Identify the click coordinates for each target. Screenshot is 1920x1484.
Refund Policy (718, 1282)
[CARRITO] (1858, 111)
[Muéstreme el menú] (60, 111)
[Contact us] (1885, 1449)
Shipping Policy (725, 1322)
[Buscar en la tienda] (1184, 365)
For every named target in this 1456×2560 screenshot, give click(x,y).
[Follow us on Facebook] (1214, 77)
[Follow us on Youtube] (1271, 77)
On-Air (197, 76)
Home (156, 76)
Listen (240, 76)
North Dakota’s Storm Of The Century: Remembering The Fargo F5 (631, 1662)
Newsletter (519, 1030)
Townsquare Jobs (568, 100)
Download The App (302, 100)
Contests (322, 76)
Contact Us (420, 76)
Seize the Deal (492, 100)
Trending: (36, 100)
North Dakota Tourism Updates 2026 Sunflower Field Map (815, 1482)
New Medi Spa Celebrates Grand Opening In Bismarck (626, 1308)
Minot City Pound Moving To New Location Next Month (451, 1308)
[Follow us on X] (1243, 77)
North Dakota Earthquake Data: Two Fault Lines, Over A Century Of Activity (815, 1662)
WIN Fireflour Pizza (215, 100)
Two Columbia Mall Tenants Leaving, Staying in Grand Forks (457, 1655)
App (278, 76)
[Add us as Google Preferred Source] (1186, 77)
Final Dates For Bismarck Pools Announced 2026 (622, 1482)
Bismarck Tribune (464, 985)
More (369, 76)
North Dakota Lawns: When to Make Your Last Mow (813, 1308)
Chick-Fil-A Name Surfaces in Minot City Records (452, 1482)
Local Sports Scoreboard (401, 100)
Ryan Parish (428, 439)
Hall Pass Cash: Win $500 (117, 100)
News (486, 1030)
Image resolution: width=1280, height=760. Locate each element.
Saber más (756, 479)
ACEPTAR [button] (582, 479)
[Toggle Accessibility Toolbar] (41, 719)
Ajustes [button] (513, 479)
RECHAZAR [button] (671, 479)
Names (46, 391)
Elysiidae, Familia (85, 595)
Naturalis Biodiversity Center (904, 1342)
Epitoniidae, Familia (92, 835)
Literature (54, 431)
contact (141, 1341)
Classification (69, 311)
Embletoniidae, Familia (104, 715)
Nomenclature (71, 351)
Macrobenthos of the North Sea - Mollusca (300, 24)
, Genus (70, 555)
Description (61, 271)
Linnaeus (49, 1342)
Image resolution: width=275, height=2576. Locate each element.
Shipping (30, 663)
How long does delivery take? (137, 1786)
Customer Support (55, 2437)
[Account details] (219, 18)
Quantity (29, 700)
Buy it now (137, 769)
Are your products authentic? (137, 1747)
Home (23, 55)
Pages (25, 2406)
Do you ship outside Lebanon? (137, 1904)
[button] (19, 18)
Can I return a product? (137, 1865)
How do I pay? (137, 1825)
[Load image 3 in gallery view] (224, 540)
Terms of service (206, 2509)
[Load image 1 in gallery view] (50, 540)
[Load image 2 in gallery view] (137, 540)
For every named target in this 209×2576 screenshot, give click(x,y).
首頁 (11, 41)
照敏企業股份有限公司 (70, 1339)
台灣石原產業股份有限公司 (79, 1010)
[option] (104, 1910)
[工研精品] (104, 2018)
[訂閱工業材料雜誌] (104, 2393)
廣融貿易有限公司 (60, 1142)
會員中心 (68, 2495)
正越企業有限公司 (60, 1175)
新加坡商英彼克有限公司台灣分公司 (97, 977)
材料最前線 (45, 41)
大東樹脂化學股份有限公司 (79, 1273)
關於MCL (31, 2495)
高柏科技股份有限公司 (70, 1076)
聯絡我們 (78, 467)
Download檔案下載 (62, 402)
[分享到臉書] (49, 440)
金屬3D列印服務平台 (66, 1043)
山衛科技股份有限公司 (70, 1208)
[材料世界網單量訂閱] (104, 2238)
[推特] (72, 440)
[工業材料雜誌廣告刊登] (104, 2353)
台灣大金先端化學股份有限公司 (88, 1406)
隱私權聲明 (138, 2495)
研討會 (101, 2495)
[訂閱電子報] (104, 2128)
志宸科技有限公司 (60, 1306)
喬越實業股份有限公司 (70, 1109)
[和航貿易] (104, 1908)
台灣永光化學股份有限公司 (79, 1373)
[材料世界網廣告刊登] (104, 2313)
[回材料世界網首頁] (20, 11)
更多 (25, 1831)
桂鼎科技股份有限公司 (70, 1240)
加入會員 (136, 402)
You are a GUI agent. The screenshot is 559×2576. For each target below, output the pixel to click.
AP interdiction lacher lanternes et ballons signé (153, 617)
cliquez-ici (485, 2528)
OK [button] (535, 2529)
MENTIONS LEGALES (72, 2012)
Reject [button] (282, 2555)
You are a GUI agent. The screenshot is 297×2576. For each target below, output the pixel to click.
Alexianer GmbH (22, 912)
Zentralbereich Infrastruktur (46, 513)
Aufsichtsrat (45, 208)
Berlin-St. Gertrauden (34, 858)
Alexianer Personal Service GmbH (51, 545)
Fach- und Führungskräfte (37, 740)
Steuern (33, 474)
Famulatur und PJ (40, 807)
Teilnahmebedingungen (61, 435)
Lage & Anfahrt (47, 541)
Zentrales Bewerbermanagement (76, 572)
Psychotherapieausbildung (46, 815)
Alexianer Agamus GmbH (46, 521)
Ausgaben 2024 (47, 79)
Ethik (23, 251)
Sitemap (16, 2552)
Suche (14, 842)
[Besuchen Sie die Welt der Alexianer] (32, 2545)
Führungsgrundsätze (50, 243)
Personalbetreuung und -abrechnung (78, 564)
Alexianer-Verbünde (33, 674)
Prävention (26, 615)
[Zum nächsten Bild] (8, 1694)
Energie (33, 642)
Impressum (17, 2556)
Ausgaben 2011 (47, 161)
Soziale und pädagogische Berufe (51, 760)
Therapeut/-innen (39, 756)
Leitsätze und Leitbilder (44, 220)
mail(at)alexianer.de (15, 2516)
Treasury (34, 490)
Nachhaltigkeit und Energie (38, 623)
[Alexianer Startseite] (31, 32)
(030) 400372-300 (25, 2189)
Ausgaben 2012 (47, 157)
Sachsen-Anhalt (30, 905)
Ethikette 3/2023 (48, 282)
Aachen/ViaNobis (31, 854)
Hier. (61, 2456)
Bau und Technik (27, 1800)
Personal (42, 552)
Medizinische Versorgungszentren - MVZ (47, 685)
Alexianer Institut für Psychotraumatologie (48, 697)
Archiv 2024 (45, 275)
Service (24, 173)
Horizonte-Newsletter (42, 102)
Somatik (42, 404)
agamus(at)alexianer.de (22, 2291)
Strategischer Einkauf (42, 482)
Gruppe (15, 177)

---+---

▶ _REQUIRED ACTION_:
Return all lines from the data that include the string "each".

▶ _OUTPUT BELOW_:
Identify the click coordinates for each target. Screenshot is 1920x1484.
Image resolution: width=1280, height=760. Locate each element.
Image resolution: width=275, height=2576. Locate each element.
You are a GUI agent. The screenshot is 559×2576. For each target below, output the pixel to click.
You are a GUI agent. The screenshot is 297×2576. For each target below, output the pixel to click.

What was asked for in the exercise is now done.